Access to the TTC was huge. To be able to provide access to the TTC, it took us over a year and a half, just jumping through the hoops. First we did an official plan and rezoning application, which took upwards of 20-30 meetings. We had a design proposal from a landscape architect from Montreal, because the city didn’t think that anyone from Toronto was qualified enough. Then at the urban design panel, we had to prove why 45 storeys works at Yonge and Sheppard, because the zoning only allowed 33. Much like my example with Bach and his music, we did a design that showed that North and south heights seemed to converge at the corner. It made sense that it be taller, especially given the two subway stops. So that took upwards of 6 months, and to be fair, the urban design panel loved it.
Then comes the marketing, perhaps a year and a half of successful marketing to see the project. After that, it takes nine months to get a building permit. And then you finally start construction.
Seven years from start to finish, and we’re still two years away from completion – the red tape all adds up. That’s the strength that you have to have in not wavering on your beliefs and vision for the site. There is a lot more that goes into a building than just the design.
NIH: That process sounds frustrating, being a designer.

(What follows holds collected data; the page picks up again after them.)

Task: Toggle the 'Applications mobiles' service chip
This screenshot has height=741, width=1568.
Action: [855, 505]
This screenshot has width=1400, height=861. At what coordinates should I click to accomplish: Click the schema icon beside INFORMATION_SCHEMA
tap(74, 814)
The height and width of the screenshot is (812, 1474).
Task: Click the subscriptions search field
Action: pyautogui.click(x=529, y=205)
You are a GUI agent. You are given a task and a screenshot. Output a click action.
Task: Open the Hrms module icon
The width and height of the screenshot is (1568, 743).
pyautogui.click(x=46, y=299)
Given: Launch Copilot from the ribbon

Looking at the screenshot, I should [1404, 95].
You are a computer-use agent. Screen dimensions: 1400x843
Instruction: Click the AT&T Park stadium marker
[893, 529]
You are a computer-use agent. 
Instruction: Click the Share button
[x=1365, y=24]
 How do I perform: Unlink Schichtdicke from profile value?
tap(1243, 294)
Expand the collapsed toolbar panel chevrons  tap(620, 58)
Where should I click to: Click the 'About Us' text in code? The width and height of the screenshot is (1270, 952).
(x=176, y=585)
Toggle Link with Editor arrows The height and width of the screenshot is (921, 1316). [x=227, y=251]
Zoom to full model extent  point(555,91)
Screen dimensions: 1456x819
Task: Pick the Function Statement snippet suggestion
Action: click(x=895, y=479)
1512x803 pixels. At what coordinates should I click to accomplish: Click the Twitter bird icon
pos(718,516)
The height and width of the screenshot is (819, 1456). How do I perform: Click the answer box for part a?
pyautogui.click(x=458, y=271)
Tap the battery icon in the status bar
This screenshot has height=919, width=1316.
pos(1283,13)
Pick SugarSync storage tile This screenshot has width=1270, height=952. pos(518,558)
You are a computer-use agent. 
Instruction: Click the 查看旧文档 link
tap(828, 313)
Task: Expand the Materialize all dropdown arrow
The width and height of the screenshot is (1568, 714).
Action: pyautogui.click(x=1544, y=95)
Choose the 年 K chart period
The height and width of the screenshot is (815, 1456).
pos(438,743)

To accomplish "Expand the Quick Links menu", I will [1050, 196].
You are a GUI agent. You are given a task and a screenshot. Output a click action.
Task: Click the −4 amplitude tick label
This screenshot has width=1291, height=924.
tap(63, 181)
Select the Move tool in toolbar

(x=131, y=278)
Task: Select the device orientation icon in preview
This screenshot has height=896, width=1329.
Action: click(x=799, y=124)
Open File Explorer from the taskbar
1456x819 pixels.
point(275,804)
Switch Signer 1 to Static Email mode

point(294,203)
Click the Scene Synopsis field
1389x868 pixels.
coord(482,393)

CF: When this building is finished, I’m nine years removed from when we started. I’m now nine years ahead of where I was when we first designed that building. Nine years ahead in my mind, my aesthetic, my technology, will be nine years behind when that project rises. So my best work is just starting.
NIH: Do you feel that we are expanding at Yonge and Eglinton and Yonge and Sheppard? Pushing the downtown core out?
CF: There is no question that we are. Toronto has five north to south main streets and maybe seven major east to west streets. We have a bit of a bottleneck once those north to south streets hit the 407. We are building all of these people up in Richmond Hill and Markham, but we can’t feed them down into the city. Conversely, the pressure of Toronto is moving northward. One day, Yonge and Steeles will be Yonge and Eglinton; it may take 10 – 15 years. Yonge and the 407 will be a major corner. Yonge and Major Mackenzie will be next. It’s all moving north.
NIH: Do you find that there are easier planning regulations the further north you go?
CF: Actually no. The people who worked in Toronto now work up north, and bring the same vision up there. It’s the same issues. What we are trying to do is create that sense of community – the live, work, shop feeling can also be had outside of the GTA. I think we will get there one day. The key, in a perfect world, is to have public transit connecting all these cores.
NIH: So, with visions of heading north, and the constant battle with planning, what’s next for Kirkor?
CK: The next thing for Kirkor is influencing the shift from single use employment zoning where it no longer functions, to mixed-use live, work, shop communities. Helping push planning in the right direction, that’s where our growth will come from.
The second push is reusing the land that we have, that we are not using to its potential. What happens is we always try to be as cool as we can be, but we get ground down by the system. As an example, we did a project in the east end of Toronto, a warehouse district. We created a base warehouse with some very dramatic curves to it. It had a drum in the centre, but it conformed to all the tall building guidelines. We convinced the client to spend the money and do something super cool. The urban designer and planner in the neighbourhood that we met with asked us to ‘dumb it down,’ because the city only wants rectangular warehouse shaped building. I almost fell of my chair. That is city planning at it’s worst.
We would like to thank Clifford Korman for taking time out of his extremely busy schedule to sit down and chat with us about himself and the future of Toronto.